Por Percival Puggina
Eu sei, eu sei. De repente a vida
ficou pesarosa e irritante para quem viveu décadas surfando na utopia. Aquele
discurso socialista tinha a leveza de um sonho erótico e excitava no contraste
com a realidade, coitada - encardida, feia e banguela. Vendia-se utopia no
vidro traseiro dos carros. Vendia-se em camisetas, bandeiras e alto-falantes.
Nos microfones, púlpitos e salas de aula. Nas charges e colunas de jornal. Era
fácil de anunciar e barata de comprar. Haveria, logo ali, um novo céu, uma nova
terra e um homem novo. Onde? Como? Era tão simples! Tudo se resumia em Lula-lá!
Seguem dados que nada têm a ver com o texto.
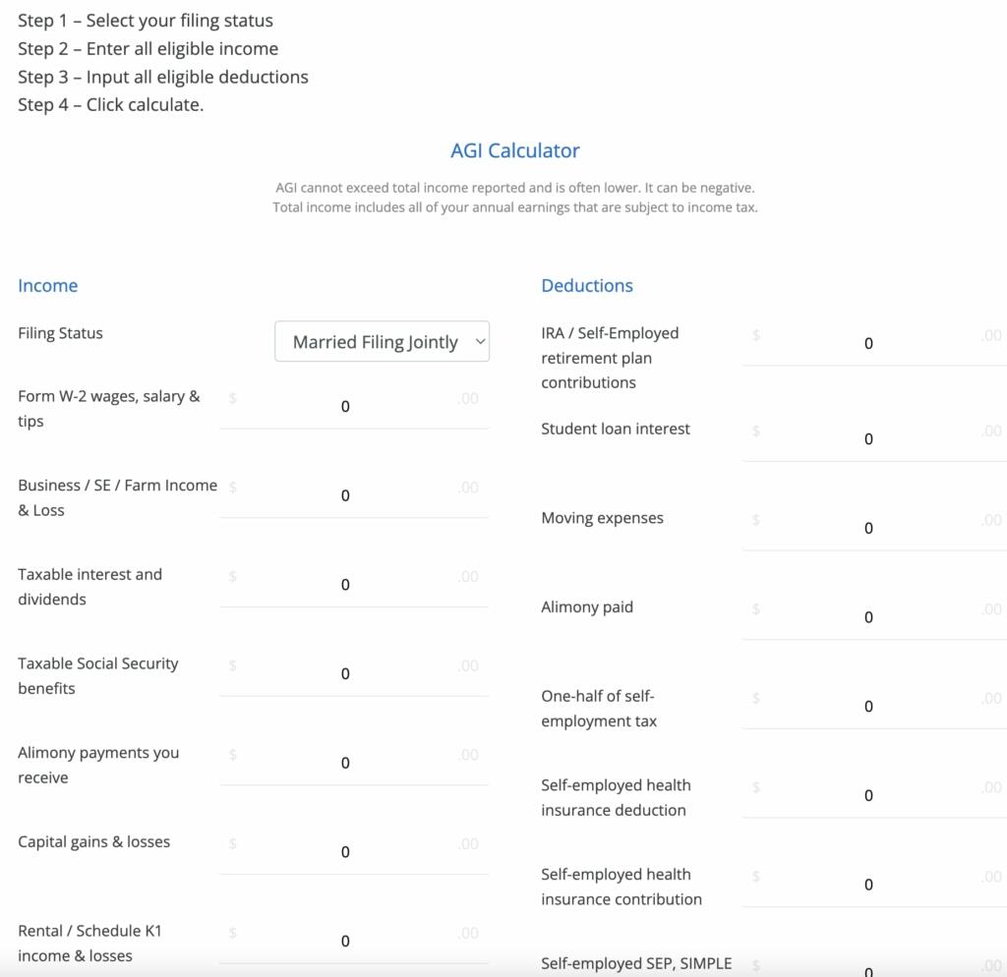This screenshot has width=1007, height=977.
Task: Select the Alimony paid input field
Action: click(868, 617)
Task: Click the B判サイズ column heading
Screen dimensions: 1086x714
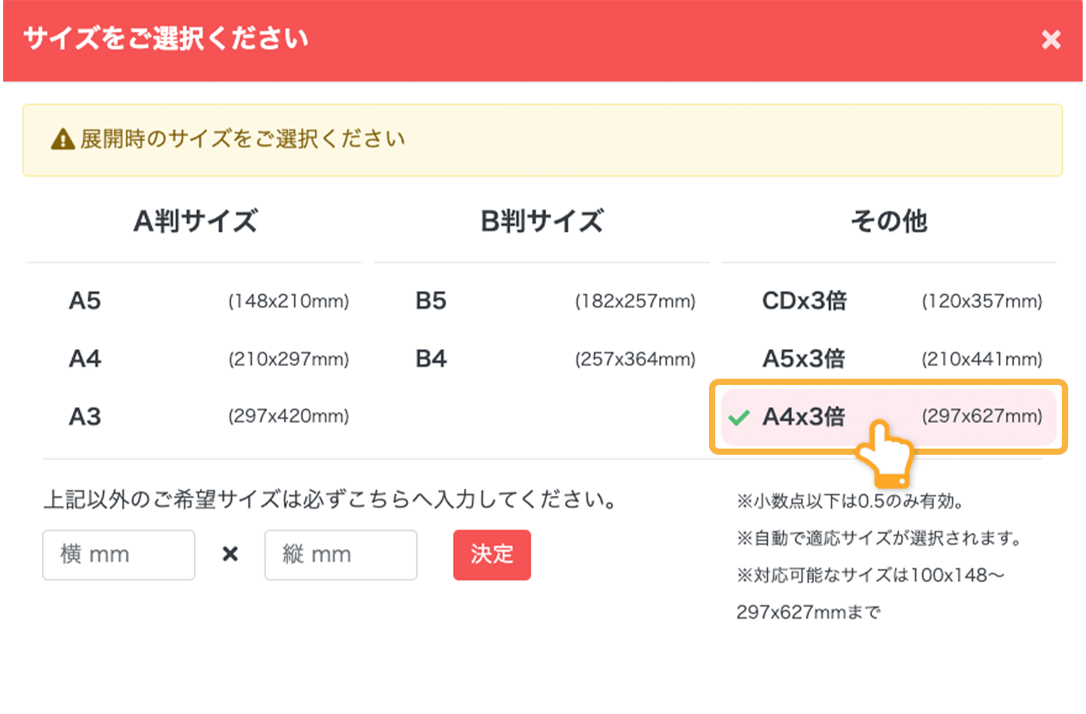Action: click(542, 222)
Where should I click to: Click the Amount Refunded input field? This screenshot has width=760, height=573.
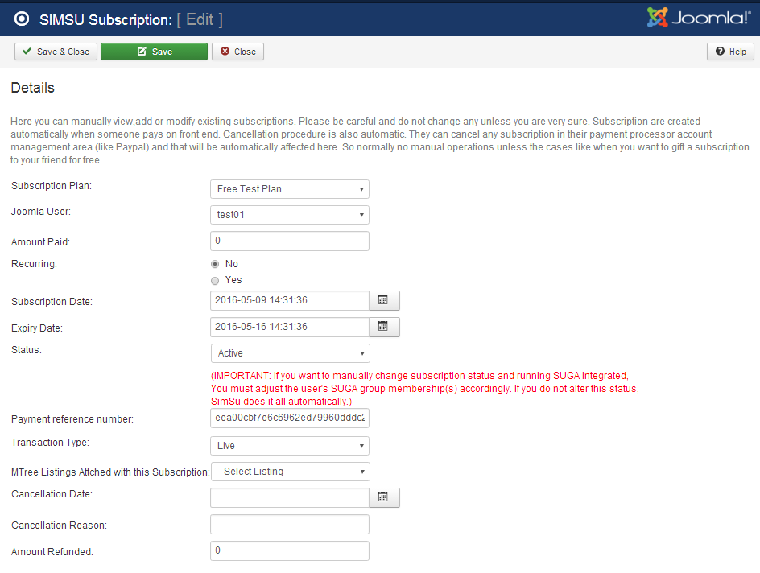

Tenho bem presente a Constituinte
de 1988, os anos 90 e, principalmente, os gozos cívicos que marcaram a chegada
de Lula ao poder. Uns poucos, entre os quais eu, antevíamos o que estava por
vir. Assim como era inevitável a vitória da utopia sobre a realidade, era
inevitável o desastre que sobreveio devagar, incontornável. Desastre moral,
institucional, fiscal, econômico, cultural. Desastre que atinge todos os
objetivos permanentes de qualquer sociedade civilizada: ordem, justiça,
liberdade, segurança e progresso. Nada simboliza melhor o colapso de um projeto
impulsionado pela ingenuidade de uns e a vaidade de outros do que Lula
assistindo a Copa de 2014 pela TV, e Dilma no Sete de Setembro de 2015,
cercando-se com as autoridades numa espécie de campo de concentração às
avessas. O governo se esconde do povo.
Então, eu sei, a vida arruinou
para quem, nos meios de comunicação, inflou um projeto político que agora se
veste de pixuleco. Os propagandistas recolhem seus realejos. Não há mais
público para defensores do governo. Fica chato fazê-lo e assinar embaixo. Isso
só por muito dinheiro e boa parte dos antigos propagandistas da utopia eram
voluntários, rodavam sua manivela por devoção. Vem-me à mente, então, o grande
Carlos Drummond de Andrade: "E agora, José? A festa acabou, a luz apagou,
o povo sumiu, a noite esfriou, e agora, José?". Agora, quando o sonho
erótico virou desvario masoquista, ainda com o poeta digo a José: "O dia
não veio, o bonde não veio, o riso não veio, não veio a utopia e tudo fugiu e
tudo mofou. E agora, José?".
José, coitado, cuida como pode de
proteger o indefensável. Ele não mais se aligeira com os porta-estandartes da
utopia que não veio. Repare bem nele. Furioso, xinga e ofende quem faz oposição
num país que precisa, urgentemente, de rumo e prumo. É feio, mal educado, mas -
que remédio? - se a utopia mofou e deu nisso que está aí?